She’s a bit of a dark horse. What appears to be a vanilla cake, is spiced up with a rich cinnamon swirl throughout the cake. Her mysteriousness won’t disappoint!
INGREDIENTS
CAKE 3 cups cake flour 1 cup white sugar 4 tsp baking powder ¼ tsp salt 1 tbsp vanilla essence 1 ½ cup milk 3 large eggs 1/3 cup butter, melted CINNAMON SWIRL 1 cup butter, softened 1 cup brown sugar 2 tbsp cake flour 1 tbsp cinnamon 1tsp mixed spice ¼ tsp salt ICING 230g (1 tub) cream cheese 1 tbsp vanilla essence 100g icing sugar, sifted pinch of salt
METHOD
CAKE 1. Preheat the oven to 160°C and position the oven rack in the middle of the oven. 2. Prepare a large bundt cake tin with non-stick spray. Spray vigorously. 3. In a large mixing bowl, sift together all the dry ingredients. 4. Make a well in the middle of the dry ingredients and add all the wet ingredients. 5. Using an electric mixer, whisk together the batter until well combined and smooth. Set aside. CINNAMON SWIRL 1. In a medium bowl, using an electric mixer, whisk together the butter and sugar until light and fluffy (±5min). 2. Add the rest of the ingredients and whisk until well combined and smooth. ASSEMBLE 1. Pour 2/3 of the cake batter into the prepared cake tin. 2. Spoon the cinnamon swirl mixture over the cake batter and gently swirl the mixture with a knife to create a marble effect. 3. Pour the rest of the cake batter into the cake tin to cover the batter completely. 4. Bake the cake for 40-45 minutes until a toothpick/cake tester comes out nearly clean when inserted in the middle of the cake (Tip 1). 5. Remove the baked cake from the oven and allow to rest for 10 minutes before gently loosening the sides of the cake with a butter knife. 6. Carefully demould the cake onto a cooling rack and allow to cool down completely before icing the cake.
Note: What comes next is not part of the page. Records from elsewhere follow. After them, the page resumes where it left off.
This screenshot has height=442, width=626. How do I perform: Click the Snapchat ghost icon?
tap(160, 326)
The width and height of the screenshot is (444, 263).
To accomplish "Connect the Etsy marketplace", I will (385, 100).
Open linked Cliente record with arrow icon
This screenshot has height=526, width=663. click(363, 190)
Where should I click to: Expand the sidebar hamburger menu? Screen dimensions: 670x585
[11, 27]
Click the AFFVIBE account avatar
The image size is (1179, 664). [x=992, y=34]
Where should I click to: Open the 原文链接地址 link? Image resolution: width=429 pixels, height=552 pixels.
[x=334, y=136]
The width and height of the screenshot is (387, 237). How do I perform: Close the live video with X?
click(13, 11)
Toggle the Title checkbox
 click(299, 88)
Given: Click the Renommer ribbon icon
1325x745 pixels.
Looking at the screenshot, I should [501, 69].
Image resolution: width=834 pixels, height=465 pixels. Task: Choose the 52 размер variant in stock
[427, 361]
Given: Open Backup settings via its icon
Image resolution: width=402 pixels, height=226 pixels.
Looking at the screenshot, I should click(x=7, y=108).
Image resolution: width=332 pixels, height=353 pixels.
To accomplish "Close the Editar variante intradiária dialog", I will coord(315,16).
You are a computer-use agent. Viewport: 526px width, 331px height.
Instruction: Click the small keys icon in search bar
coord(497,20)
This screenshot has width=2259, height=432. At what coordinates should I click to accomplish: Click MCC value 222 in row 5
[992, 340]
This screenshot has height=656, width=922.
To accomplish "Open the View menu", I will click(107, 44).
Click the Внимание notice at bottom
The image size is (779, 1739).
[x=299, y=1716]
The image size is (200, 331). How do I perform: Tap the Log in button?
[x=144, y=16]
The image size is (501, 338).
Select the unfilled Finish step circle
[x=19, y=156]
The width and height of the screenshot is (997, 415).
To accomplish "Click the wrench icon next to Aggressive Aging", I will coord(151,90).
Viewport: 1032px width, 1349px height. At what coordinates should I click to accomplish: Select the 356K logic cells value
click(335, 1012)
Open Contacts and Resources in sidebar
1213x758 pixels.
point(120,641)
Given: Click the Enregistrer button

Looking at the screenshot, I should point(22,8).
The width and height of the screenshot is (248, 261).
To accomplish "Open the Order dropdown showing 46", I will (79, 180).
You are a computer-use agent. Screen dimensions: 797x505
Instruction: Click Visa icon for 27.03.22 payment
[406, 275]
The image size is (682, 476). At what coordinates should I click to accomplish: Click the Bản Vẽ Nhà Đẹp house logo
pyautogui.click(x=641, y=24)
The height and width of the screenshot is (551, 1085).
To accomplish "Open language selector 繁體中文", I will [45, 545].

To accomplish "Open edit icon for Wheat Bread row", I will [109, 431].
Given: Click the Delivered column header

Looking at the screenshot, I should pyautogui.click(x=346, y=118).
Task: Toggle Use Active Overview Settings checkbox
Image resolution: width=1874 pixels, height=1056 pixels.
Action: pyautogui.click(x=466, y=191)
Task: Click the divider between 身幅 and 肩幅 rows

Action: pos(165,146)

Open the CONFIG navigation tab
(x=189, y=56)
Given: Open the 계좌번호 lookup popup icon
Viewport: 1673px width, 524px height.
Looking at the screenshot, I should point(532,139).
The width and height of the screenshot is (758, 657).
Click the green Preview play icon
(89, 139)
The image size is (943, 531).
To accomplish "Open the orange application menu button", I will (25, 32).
ICING 1. In a medium bowl, using an electric mixer, whisk the cream cheese and vanilla until soft (±5min). 2. Add the rest of the ingredients and whisk until smooth and shiny. 3. Top the cooled cake with the icing and store in an airtight container at room temperature.
TIPS 1. The cinnamon swirl mixture will remain a bit wet and sticky, even when the cake is ready and fully baked. Therefore, the cake should be tested by checking if the plain cake mixture is baked. Be careful to not overbake the cake.